Który element tego paktu z polskiej perspektywy budzi największe wątpliwości, a gdzie widzi pan szansę na krok w dobrym kierunku?
Według mnie główna oś sporu toczy się wokół kwestii związanych ze skuteczną ochroną granic zewnętrznych Wspólnoty i mechanizmem solidarnościowym. W opinii wielu państw członkowskich, także Polski, brak skutecznych działań na granicy przekłada się wprost na właściwe funkcjonowanie strefy Schengen, czyli jednego z filarów UE. Jeżeli granice zewnętrzne nie zostaną odpowiednio zabezpieczone, to państwa członkowskie będą wprowadzały kontrole na granicach wewnętrznych - co zresztą w wielu miejscach już się dzieje - co samo w sobie przeczy idei swobodnego przepływu ludzi. Prezentowany w pakcie mechanizm solidarności, oparty na algorytmie rozdziału migrantów i kontrybucjach finansowych, to de facto powrót do kwestionowanego już wielokrotnie modelu relokacji. Ponadto wzmaga tzw. ruchy wtórne, które stanowią obciążenie systemów azylowych i recepcyjnych krajów Europy Zachodniej.
Fundamentem na dzisiaj pozostaje jasna polityka ochrony granic, szybkie procedury związane z przyznawaniem ochrony między narodowej i co się z tym wiąże - skuteczna readmisja oraz polityka powrotowa, elastyczne mechanizmy solidarności biorące pod uwagę suwerenność państw członkowskich i możliwości kontrybucji, a także skuteczna odpowiedź na wszelkie działania związane z instrumentalizacją migracji. To są kwestie, co do których powinniśmy szukać wspólnych rozwiązań, aby móc dalej procedować systemem zarządzania migracją.

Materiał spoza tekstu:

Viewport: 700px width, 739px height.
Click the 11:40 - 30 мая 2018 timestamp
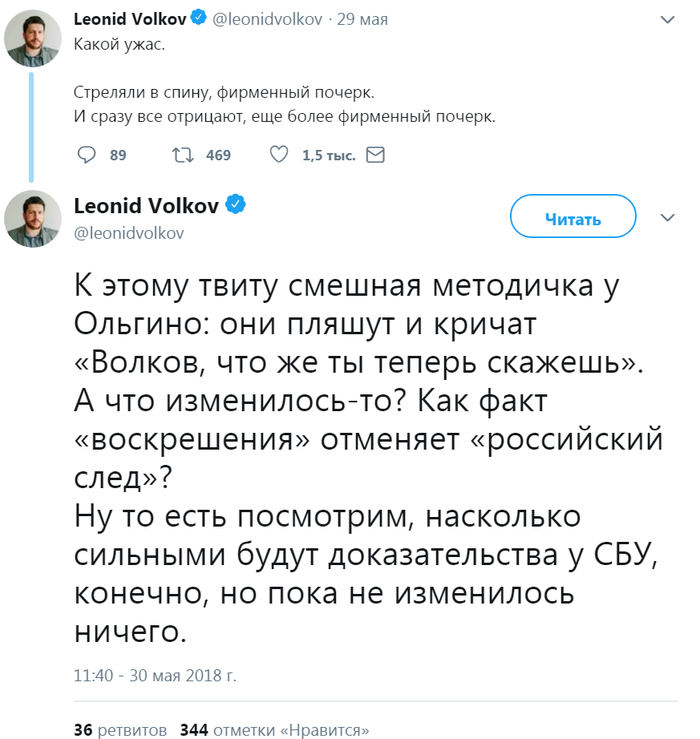click(155, 676)
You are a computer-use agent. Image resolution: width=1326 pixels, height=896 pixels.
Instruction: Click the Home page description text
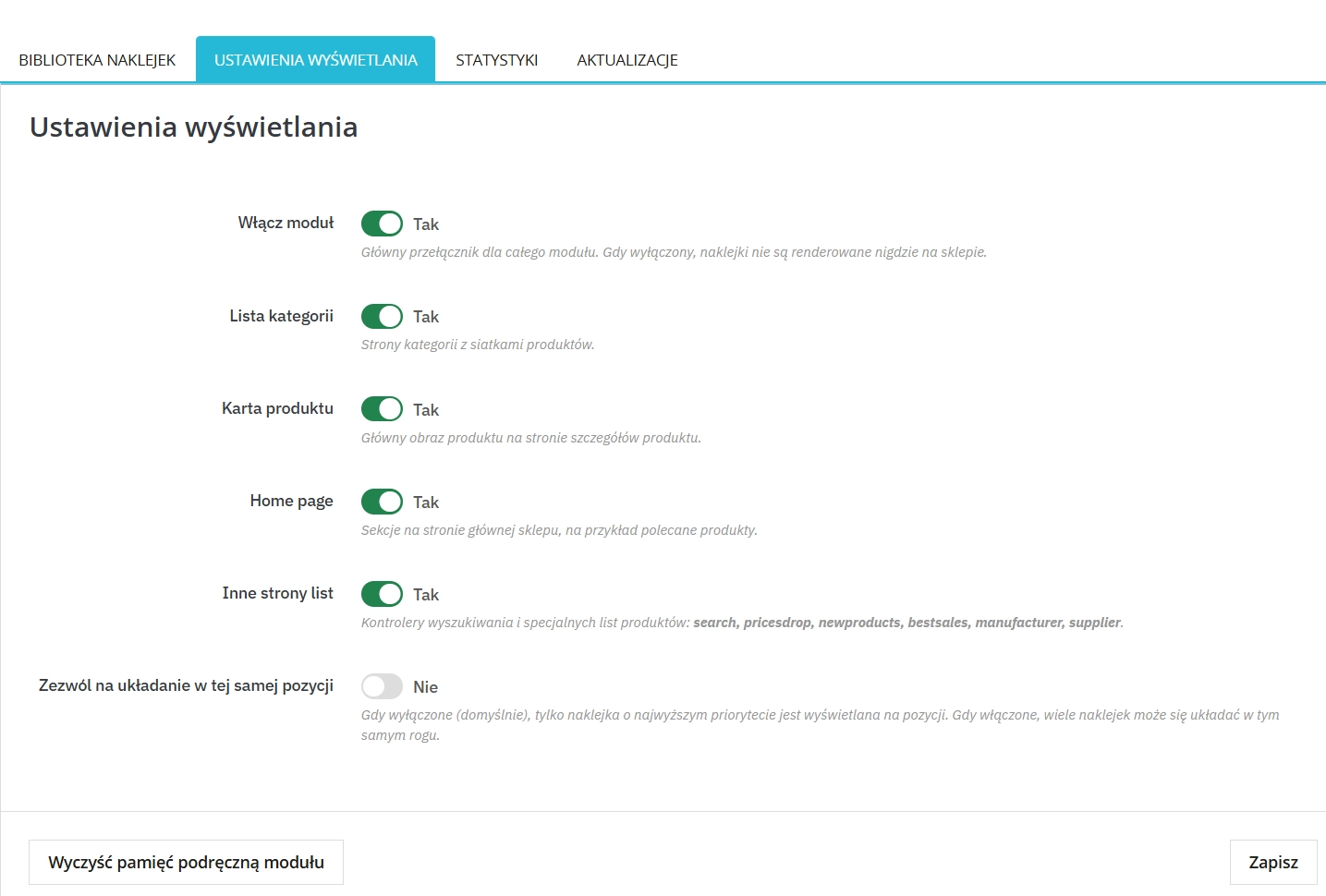[x=558, y=530]
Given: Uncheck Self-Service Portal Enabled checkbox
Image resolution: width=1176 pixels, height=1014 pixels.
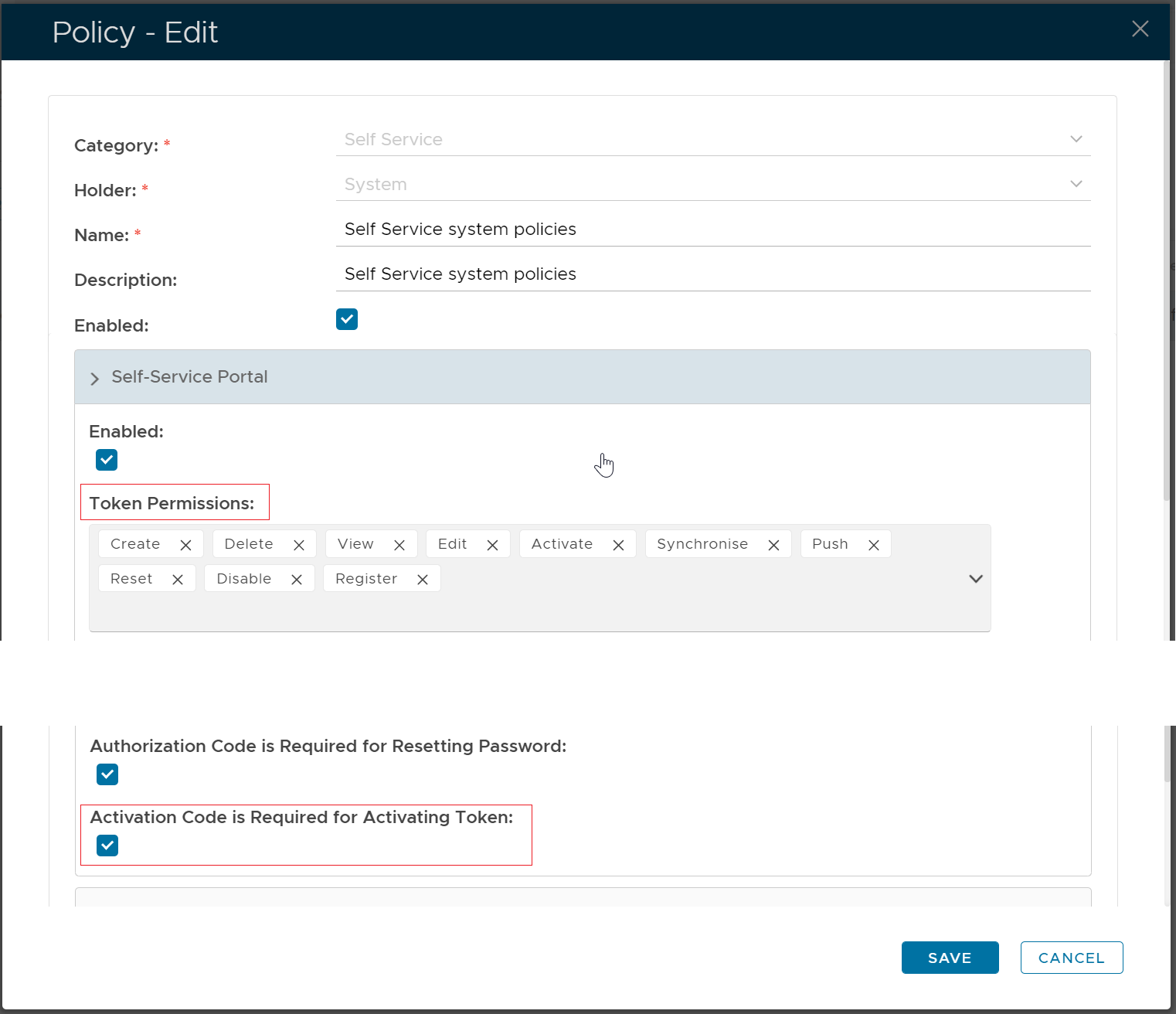Looking at the screenshot, I should click(x=107, y=460).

Za politykę wobec uchodźców z Ukrainy była Polska wielokrotnie chwalona w Europie, ale budowa muru na granicy z Białorusią została odebrana już zupełnie inaczej, a KE sprzeciwiała się finansowaniu jego budowy. Z perspektywy czasu decyzja o postawieniu muru była dobra? Mur spełnia dzisiaj swoje zadanie?
Komisja Europejska nie jest chętna budowom barier fizycznych, choć takie zapory od wielu lat powstają na granicach zewnętrznych UE. Nie ma też jasnych przesłanek do tego, żeby odmówić finansowania takich przedsięwzięć ze środków budżetu Wspólnoty. Niemniej jednak, z uwagi na pragmatykę działania, zapora na granicy polsko-białoruskiej powstała w 100 proc. ze środków polskiego budżetu, a pieniądze, które są możliwe do otrzymania z UE, będą przeznaczone na barierę elektroniczną. Warto zwrócić uwagę, że zapory w Ceucie i Melilli były finansowane ze środków unijnych, ale przyznawała je inna Komisja, w innym składzie.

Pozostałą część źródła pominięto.